(Records from a collection)

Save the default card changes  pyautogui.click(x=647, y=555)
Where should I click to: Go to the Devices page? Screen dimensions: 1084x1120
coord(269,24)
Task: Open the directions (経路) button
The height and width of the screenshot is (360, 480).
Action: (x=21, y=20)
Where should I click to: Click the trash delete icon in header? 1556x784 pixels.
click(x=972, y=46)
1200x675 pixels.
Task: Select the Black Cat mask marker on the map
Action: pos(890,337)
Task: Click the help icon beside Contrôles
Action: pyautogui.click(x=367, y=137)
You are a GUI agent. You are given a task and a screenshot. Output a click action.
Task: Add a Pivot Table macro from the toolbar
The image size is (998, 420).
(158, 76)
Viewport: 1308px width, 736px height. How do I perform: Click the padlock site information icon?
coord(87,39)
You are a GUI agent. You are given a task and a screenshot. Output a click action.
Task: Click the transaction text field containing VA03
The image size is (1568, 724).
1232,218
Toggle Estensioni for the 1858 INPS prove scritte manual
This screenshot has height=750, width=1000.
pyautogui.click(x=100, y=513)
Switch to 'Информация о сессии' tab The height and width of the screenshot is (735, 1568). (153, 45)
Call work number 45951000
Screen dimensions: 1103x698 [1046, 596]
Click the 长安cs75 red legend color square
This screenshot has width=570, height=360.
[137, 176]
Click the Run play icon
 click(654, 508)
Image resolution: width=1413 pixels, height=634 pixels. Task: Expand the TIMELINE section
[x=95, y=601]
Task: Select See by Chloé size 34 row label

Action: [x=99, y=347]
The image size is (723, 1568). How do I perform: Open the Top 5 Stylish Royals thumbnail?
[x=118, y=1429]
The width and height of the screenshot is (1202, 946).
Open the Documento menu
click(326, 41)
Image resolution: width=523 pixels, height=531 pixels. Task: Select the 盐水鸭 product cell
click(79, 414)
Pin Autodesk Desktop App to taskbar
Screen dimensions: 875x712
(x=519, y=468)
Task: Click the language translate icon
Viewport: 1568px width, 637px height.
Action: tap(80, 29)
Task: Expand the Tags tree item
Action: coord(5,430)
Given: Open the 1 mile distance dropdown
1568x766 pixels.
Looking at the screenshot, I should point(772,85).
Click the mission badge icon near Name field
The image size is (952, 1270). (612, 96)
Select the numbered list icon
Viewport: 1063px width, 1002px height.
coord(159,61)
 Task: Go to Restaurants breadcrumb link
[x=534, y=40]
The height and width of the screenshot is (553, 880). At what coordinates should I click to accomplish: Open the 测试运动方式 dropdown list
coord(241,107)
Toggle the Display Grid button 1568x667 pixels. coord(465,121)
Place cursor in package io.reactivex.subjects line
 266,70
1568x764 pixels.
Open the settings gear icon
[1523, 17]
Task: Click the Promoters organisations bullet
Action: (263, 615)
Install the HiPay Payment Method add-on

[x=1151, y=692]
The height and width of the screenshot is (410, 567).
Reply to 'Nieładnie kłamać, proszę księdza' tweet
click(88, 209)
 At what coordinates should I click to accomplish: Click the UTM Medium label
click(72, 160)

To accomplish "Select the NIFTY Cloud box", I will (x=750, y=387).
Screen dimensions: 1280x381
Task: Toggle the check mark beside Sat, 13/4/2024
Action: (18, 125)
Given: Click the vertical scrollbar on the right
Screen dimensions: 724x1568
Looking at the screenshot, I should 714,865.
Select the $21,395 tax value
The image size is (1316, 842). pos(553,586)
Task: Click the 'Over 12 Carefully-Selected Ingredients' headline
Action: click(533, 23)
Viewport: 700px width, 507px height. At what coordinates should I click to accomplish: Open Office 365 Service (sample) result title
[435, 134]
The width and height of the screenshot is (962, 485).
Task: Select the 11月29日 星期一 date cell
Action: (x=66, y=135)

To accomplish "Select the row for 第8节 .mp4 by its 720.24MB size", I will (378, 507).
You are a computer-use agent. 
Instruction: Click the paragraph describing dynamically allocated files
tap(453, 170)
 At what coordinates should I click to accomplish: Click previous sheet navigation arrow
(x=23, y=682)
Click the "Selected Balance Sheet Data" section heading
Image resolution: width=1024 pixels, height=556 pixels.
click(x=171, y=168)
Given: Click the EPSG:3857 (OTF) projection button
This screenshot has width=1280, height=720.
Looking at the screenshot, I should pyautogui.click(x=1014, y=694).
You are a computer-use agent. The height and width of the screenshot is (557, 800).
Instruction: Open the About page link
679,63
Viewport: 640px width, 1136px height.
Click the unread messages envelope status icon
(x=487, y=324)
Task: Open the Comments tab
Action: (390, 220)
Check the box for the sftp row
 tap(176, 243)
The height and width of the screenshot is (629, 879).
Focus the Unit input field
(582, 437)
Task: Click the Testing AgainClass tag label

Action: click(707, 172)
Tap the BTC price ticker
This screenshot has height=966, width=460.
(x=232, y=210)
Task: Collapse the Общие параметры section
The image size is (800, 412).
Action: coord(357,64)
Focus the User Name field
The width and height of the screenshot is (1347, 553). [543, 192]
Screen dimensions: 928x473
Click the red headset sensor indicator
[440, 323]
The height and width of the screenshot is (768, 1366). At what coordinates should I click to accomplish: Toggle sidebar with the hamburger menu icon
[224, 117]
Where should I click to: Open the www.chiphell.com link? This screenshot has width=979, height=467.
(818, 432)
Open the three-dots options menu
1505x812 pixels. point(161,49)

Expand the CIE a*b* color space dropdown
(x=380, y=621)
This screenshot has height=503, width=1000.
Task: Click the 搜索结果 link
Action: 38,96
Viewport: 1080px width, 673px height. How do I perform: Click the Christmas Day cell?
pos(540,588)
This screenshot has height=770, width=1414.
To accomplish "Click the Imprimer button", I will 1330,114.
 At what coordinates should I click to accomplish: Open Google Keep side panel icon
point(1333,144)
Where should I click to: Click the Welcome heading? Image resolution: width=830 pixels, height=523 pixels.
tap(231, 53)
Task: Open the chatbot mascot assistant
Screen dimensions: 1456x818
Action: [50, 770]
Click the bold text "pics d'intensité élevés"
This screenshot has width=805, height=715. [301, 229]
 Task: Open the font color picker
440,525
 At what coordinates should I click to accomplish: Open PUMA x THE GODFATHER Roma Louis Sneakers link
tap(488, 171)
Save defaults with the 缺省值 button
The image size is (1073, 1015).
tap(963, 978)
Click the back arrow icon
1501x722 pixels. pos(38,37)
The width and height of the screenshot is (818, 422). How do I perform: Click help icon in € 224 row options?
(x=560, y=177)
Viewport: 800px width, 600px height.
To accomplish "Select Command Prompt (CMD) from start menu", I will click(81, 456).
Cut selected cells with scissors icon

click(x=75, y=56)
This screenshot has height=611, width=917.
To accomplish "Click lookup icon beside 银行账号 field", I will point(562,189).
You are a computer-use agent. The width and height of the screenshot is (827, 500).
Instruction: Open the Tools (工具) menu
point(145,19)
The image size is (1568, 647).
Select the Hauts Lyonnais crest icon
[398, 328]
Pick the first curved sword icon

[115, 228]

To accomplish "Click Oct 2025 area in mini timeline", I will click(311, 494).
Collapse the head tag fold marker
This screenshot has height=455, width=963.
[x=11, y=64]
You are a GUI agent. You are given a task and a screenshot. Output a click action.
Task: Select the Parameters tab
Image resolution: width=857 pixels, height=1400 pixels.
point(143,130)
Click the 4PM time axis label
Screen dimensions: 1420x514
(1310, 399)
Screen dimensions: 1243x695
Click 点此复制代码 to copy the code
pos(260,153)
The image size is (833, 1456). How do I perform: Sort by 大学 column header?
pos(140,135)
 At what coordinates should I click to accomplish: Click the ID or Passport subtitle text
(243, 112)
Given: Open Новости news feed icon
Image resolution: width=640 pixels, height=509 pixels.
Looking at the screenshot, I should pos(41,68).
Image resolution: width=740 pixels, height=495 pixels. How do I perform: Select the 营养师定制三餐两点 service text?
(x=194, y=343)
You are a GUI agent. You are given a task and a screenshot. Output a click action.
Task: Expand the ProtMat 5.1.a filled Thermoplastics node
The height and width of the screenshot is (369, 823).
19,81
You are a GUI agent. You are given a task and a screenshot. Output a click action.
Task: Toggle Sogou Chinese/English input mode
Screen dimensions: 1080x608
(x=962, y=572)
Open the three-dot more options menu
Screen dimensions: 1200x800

● **What you should do**:
Take the lines above from the one containing "Click the red headset sensor indicator" down to the one containing "You are a computer-use agent. The width", and transcribe them exactly, both ends included.

● **Response**:
Click the red headset sensor indicator
[440, 323]
The height and width of the screenshot is (768, 1366). At what coordinates should I click to accomplish: Toggle sidebar with the hamburger menu icon
[224, 117]
Where should I click to: Open the www.chiphell.com link? This screenshot has width=979, height=467.
(818, 432)
Open the three-dots options menu
1505x812 pixels. point(161,49)

Expand the CIE a*b* color space dropdown
(x=380, y=621)
This screenshot has height=503, width=1000.
Task: Click the 搜索结果 link
Action: 38,96
Viewport: 1080px width, 673px height. How do I perform: Click the Christmas Day cell?
pos(540,588)
This screenshot has height=770, width=1414.
To accomplish "Click the Imprimer button", I will 1330,114.
 At what coordinates should I click to accomplish: Open Google Keep side panel icon
point(1333,144)
Where should I click to: Click the Welcome heading? Image resolution: width=830 pixels, height=523 pixels.
tap(231, 53)
Task: Open the chatbot mascot assistant
Screen dimensions: 1456x818
Action: [50, 770]
Click the bold text "pics d'intensité élevés"
This screenshot has width=805, height=715. [301, 229]
 Task: Open the font color picker
440,525
 At what coordinates should I click to accomplish: Open PUMA x THE GODFATHER Roma Louis Sneakers link
tap(488, 171)
Save defaults with the 缺省值 button
The image size is (1073, 1015).
tap(963, 978)
Click the back arrow icon
1501x722 pixels. pos(38,37)
The width and height of the screenshot is (818, 422). How do I perform: Click help icon in € 224 row options?
(x=560, y=177)
Viewport: 800px width, 600px height.
To accomplish "Select Command Prompt (CMD) from start menu", I will click(81, 456).
Cut selected cells with scissors icon

click(x=75, y=56)
This screenshot has height=611, width=917.
To accomplish "Click lookup icon beside 银行账号 field", I will point(562,189).
You are a computer-use agent. The width and height of the screenshot is (827, 500).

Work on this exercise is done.